- [REQUIRED WORK]: For each line below with the word "will", write out a copy.

Items from a data source
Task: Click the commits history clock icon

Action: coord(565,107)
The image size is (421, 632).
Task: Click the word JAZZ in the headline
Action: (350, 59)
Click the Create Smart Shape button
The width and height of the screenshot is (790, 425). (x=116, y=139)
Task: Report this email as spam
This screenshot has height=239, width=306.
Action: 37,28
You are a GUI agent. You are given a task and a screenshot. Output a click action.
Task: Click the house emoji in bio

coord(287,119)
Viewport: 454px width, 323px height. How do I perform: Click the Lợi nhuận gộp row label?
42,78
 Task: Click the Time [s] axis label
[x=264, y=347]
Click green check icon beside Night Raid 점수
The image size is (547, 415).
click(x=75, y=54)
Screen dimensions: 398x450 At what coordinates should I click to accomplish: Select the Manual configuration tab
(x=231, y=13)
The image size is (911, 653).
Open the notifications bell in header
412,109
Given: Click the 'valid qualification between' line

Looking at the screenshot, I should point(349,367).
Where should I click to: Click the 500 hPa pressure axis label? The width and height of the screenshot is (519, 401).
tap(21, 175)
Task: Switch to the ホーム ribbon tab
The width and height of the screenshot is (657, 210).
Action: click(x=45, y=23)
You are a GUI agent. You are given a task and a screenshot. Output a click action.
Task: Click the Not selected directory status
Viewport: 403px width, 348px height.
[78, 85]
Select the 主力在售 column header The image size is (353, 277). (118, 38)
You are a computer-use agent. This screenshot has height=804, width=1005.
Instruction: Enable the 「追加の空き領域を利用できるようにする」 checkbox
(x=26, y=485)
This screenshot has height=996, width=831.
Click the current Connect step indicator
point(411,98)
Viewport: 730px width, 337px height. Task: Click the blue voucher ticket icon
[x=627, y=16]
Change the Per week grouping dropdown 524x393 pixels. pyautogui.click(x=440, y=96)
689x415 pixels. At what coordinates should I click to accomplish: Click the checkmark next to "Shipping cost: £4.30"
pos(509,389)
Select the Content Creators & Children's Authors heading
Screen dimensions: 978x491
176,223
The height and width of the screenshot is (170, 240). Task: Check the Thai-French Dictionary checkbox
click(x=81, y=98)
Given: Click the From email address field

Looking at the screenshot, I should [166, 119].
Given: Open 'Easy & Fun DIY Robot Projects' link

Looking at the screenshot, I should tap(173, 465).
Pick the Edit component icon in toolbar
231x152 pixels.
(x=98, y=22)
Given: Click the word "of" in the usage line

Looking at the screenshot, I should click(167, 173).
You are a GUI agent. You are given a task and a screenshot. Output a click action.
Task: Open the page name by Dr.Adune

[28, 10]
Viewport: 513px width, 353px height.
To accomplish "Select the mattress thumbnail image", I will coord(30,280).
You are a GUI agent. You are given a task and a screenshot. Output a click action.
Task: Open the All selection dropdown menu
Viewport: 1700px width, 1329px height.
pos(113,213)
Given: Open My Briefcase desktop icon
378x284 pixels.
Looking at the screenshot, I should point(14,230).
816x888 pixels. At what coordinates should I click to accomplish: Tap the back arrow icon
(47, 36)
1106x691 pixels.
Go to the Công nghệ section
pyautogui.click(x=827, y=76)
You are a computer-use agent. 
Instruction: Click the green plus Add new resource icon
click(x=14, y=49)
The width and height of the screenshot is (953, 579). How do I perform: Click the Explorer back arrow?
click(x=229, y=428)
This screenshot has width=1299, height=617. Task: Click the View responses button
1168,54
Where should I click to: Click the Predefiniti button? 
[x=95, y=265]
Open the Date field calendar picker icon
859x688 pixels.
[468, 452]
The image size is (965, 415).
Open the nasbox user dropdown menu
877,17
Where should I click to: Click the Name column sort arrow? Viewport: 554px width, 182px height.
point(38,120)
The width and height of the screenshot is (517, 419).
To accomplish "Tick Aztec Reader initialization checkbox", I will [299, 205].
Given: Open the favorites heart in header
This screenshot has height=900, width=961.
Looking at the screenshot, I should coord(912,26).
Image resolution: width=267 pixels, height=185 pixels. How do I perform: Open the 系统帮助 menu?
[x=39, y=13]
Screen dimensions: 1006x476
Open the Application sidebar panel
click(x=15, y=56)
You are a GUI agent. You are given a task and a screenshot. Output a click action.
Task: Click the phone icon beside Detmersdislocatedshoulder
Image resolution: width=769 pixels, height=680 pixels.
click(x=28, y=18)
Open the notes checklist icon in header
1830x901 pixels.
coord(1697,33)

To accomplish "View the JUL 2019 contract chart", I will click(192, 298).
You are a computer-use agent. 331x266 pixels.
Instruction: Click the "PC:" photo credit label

- [EXERCISE SOLUTION]:
To accomplish "Select the mattress thumbnail image", I will coord(30,280).
To accomplish "Tick Aztec Reader initialization checkbox", I will [299, 205].
To accomplish "View the JUL 2019 contract chart", I will click(192, 298).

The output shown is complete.